■ Work required ■
Copy out every one of the rows below, matching each character.

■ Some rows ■
....................

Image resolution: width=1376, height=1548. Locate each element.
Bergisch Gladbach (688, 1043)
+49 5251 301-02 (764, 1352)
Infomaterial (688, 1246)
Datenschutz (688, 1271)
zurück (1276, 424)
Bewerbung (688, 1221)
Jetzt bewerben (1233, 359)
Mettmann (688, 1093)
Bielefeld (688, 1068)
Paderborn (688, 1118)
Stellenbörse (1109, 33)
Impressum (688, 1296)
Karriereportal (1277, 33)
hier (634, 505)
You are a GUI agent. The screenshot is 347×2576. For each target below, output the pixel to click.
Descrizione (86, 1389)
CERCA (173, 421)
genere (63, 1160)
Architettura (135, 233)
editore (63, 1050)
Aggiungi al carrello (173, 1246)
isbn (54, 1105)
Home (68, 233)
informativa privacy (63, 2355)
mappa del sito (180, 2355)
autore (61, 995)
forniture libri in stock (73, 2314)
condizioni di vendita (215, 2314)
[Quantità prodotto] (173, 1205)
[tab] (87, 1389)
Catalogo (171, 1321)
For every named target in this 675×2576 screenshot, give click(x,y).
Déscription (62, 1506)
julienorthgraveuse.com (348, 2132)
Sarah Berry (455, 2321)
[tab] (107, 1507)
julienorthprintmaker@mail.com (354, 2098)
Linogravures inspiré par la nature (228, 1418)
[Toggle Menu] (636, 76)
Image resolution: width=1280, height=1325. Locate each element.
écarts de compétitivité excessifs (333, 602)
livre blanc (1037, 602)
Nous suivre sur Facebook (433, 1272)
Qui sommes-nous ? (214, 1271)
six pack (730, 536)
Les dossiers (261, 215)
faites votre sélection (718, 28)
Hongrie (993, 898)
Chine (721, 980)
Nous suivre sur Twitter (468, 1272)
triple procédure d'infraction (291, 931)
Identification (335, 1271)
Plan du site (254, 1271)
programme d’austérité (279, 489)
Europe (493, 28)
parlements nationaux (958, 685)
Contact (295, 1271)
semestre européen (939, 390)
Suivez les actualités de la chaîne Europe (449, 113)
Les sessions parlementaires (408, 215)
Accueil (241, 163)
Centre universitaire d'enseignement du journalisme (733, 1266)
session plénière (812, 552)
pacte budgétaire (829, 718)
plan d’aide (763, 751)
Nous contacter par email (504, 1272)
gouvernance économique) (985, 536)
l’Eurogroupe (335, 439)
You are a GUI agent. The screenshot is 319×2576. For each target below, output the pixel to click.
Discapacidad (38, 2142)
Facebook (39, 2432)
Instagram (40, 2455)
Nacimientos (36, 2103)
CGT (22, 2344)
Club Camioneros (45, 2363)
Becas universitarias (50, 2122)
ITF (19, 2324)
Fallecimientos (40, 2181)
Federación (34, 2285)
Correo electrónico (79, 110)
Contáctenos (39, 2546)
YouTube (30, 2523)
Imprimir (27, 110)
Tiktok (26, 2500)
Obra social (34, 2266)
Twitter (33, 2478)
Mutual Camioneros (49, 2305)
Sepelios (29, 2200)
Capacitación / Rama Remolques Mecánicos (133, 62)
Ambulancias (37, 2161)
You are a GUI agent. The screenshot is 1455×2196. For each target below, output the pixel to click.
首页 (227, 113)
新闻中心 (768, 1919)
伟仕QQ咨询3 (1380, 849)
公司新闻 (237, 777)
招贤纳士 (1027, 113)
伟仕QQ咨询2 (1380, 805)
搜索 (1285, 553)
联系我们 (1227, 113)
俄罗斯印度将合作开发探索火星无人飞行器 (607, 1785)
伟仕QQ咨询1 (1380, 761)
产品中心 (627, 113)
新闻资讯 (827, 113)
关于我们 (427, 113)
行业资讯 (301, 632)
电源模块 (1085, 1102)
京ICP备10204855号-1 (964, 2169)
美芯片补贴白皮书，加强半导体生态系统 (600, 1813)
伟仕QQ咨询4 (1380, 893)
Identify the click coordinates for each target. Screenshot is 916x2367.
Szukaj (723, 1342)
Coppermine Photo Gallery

....................

■ Answer to the problem ■
Image resolution: width=1376, height=1548. Locate each element.
Bergisch Gladbach (688, 1043)
+49 5251 301-02 (764, 1352)
Infomaterial (688, 1246)
Datenschutz (688, 1271)
zurück (1276, 424)
Bewerbung (688, 1221)
Jetzt bewerben (1233, 359)
Mettmann (688, 1093)
Bielefeld (688, 1068)
Paderborn (688, 1118)
Stellenbörse (1109, 33)
Impressum (688, 1296)
Karriereportal (1277, 33)
hier (634, 505)
You are a GUI agent. The screenshot is 347×2576. For each target below, output the pixel to click.
Descrizione (86, 1389)
CERCA (173, 421)
genere (63, 1160)
Architettura (135, 233)
editore (63, 1050)
Aggiungi al carrello (173, 1246)
isbn (54, 1105)
Home (68, 233)
informativa privacy (63, 2355)
mappa del sito (180, 2355)
autore (61, 995)
forniture libri in stock (73, 2314)
condizioni di vendita (215, 2314)
[Quantità prodotto] (173, 1205)
[tab] (87, 1389)
Catalogo (171, 1321)
For every named target in this 675×2576 screenshot, give click(x,y).
Déscription (62, 1506)
julienorthgraveuse.com (348, 2132)
Sarah Berry (455, 2321)
[tab] (107, 1507)
julienorthprintmaker@mail.com (354, 2098)
Linogravures inspiré par la nature (228, 1418)
[Toggle Menu] (636, 76)
Image resolution: width=1280, height=1325. Locate each element.
écarts de compétitivité excessifs (333, 602)
livre blanc (1037, 602)
Nous suivre sur Facebook (433, 1272)
Qui sommes-nous ? (214, 1271)
six pack (730, 536)
Les dossiers (261, 215)
faites votre sélection (718, 28)
Hongrie (993, 898)
Chine (721, 980)
Nous suivre sur Twitter (468, 1272)
triple procédure d'infraction (291, 931)
Identification (335, 1271)
Plan du site (254, 1271)
programme d’austérité (279, 489)
Europe (493, 28)
parlements nationaux (958, 685)
Contact (295, 1271)
semestre européen (939, 390)
Suivez les actualités de la chaîne Europe (449, 113)
Les sessions parlementaires (408, 215)
Accueil (241, 163)
Centre universitaire d'enseignement du journalisme (733, 1266)
session plénière (812, 552)
pacte budgétaire (829, 718)
plan d’aide (763, 751)
Nous contacter par email (504, 1272)
gouvernance économique) (985, 536)
l’Eurogroupe (335, 439)
You are a GUI agent. The screenshot is 319×2576. For each target below, output the pixel to click.
Discapacidad (38, 2142)
Facebook (39, 2432)
Instagram (40, 2455)
Nacimientos (36, 2103)
CGT (22, 2344)
Club Camioneros (45, 2363)
Becas universitarias (50, 2122)
ITF (19, 2324)
Fallecimientos (40, 2181)
Federación (34, 2285)
Correo electrónico (79, 110)
Contáctenos (39, 2546)
YouTube (30, 2523)
Imprimir (27, 110)
Tiktok (26, 2500)
Obra social (34, 2266)
Twitter (33, 2478)
Mutual Camioneros (49, 2305)
Sepelios (29, 2200)
Capacitación / Rama Remolques Mecánicos (133, 62)
Ambulancias (37, 2161)
You are a GUI agent. The screenshot is 1455×2196. For each target below, output the pixel to click.
首页 (227, 113)
新闻中心 (768, 1919)
伟仕QQ咨询3 (1380, 849)
公司新闻 (237, 777)
招贤纳士 (1027, 113)
伟仕QQ咨询2 (1380, 805)
搜索 (1285, 553)
联系我们 (1227, 113)
俄罗斯印度将合作开发探索火星无人飞行器 (607, 1785)
伟仕QQ咨询1 (1380, 761)
产品中心 (627, 113)
新闻资讯 (827, 113)
关于我们 (427, 113)
行业资讯 (301, 632)
电源模块 (1085, 1102)
京ICP备10204855号-1 (964, 2169)
美芯片补贴白皮书，加强半导体生态系统 (600, 1813)
伟仕QQ咨询4 (1380, 893)
Identify the click coordinates for each target. Screenshot is 916x2367.
Szukaj (723, 1342)
Coppermine Photo Gallery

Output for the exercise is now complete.